For large $a$ and fixed $k$. This is the integral in the last equation of the question, with $r_0$ replaced by $a$. For large $z$, we may approximate $J_0(z)$ with $\sqrt{\frac{2}{\pi z}}\cos(z-\pi/4)$. As $a\to\infty$, the integrand only contributes significantly near $t=0$, so we expand the $\sqrt{t-a}$ around $t=0$. We then extend the integration range by replacing $-a$ with $-\infty$ in the lower limit. Let $A(a)$ be our approximation, then

$$\tag{2} A(a)=2\pi \int\limits_{-\infty}^\infty dt \ e^{-t^2/2} \cos(k(a+t)-\pi/4) \left[ \sqrt{\frac{2a}{\pi k}}+\frac{t}{\sqrt{2 \pi a k}}\right] $$

The resulting integrals yield

$$\tag{3} A(a)=\frac{2\pi}{\sqrt{ak}} e^{-k^2/2}\left[2a \sin(ak+\pi/4)+k \cos(ak+\pi/4) \right] $$

Here is a plot of the ratio $A/I$, where $I$ was evaluated numerically from (1) and $k=2.1$.

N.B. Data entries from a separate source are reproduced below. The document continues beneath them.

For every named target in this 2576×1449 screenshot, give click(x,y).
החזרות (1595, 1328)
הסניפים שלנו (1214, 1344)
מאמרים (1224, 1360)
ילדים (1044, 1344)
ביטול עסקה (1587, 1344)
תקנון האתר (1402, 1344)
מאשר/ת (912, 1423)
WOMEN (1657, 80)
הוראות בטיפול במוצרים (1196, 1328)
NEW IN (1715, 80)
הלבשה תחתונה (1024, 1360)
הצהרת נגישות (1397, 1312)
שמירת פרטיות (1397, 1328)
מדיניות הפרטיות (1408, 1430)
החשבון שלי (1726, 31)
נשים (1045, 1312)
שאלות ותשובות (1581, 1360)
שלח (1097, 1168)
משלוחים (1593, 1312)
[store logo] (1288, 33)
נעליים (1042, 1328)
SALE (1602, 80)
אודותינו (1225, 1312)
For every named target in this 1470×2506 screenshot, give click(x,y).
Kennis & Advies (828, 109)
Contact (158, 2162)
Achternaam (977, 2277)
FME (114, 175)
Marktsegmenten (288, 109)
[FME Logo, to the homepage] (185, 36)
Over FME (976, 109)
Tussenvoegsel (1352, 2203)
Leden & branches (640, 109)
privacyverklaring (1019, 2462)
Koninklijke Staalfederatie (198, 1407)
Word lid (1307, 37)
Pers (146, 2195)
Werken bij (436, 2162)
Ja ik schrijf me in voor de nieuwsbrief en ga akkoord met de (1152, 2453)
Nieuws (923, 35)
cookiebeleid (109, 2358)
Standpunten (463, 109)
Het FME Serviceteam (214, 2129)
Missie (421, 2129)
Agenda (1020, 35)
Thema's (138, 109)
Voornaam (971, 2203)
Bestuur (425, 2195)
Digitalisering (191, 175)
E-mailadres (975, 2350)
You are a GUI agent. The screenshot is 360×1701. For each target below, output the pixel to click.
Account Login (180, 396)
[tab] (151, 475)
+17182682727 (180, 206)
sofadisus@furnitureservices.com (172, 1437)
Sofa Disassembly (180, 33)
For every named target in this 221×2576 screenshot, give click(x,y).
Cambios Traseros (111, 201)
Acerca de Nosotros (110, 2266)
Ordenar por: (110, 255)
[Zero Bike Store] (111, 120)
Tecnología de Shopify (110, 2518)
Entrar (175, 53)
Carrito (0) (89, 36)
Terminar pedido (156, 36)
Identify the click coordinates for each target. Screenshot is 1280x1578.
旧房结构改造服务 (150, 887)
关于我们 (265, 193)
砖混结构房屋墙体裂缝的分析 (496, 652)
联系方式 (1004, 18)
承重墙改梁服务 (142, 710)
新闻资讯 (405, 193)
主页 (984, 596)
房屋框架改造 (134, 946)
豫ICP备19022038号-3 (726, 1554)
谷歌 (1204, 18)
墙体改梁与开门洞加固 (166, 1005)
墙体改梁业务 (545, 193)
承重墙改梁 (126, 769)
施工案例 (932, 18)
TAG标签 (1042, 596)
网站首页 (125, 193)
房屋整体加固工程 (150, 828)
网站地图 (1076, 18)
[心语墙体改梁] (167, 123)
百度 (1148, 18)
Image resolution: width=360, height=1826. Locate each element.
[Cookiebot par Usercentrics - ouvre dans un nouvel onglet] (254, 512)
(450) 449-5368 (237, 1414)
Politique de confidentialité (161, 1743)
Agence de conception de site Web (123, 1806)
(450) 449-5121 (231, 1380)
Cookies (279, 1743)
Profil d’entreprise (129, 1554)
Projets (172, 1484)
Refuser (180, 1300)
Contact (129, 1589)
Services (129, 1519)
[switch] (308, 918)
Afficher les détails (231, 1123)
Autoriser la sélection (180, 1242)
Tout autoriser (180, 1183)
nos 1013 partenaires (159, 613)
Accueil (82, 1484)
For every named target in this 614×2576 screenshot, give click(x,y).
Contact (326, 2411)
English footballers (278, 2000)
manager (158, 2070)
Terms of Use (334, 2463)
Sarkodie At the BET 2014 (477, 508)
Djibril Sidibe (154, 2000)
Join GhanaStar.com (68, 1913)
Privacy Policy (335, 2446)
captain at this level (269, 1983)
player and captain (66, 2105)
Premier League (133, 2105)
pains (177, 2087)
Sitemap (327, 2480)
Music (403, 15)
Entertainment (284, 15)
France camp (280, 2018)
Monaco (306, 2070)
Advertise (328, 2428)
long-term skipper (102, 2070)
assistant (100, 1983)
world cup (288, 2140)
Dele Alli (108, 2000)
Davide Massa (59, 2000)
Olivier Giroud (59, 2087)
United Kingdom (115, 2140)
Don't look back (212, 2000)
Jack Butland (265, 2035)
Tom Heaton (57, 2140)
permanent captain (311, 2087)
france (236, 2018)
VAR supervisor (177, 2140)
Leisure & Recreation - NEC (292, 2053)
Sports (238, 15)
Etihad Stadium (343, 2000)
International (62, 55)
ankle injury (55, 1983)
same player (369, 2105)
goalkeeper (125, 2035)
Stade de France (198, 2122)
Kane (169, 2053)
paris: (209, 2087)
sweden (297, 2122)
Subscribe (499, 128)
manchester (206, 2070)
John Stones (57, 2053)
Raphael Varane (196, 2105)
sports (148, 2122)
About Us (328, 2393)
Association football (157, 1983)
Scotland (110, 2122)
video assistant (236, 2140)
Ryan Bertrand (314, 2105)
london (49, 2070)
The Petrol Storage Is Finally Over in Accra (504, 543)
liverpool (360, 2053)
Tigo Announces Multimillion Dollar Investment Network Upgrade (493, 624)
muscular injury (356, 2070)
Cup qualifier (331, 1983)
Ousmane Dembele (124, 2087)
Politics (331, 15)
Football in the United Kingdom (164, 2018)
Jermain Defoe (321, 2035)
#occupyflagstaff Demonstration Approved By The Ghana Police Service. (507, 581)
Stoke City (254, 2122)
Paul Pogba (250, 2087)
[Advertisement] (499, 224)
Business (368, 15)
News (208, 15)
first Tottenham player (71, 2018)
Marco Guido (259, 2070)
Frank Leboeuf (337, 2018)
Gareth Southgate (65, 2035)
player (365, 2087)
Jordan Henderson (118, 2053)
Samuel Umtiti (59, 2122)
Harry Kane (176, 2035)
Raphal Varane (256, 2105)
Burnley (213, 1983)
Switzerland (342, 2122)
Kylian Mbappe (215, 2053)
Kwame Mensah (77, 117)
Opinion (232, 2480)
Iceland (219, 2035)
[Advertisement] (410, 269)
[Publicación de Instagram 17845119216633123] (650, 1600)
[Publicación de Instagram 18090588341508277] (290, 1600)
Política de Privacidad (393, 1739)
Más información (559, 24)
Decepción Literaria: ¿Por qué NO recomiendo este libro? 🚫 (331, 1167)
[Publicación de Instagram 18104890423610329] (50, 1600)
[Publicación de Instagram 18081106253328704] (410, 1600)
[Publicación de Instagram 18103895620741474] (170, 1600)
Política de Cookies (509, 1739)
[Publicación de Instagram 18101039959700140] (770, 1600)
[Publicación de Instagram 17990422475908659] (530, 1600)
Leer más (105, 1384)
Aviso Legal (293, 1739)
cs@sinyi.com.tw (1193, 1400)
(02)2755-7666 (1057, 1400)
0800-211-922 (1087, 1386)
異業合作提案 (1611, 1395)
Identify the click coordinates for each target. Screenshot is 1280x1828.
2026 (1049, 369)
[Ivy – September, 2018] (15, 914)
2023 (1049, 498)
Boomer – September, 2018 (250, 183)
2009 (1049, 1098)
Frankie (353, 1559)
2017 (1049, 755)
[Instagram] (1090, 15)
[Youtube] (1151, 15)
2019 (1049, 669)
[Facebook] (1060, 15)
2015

There are some points where the approximation seems bad: this is because the zeros of $A$ and $I$ are not exactly coincident, and why we do not have asymptotic equality between $A$ and $I$.

PS: the type of integral you have for $\tilde{f}$ is a Hankel transform. Unfortunately, searching for Hankel transform of shifted Gaussian did not yield anything fruitful.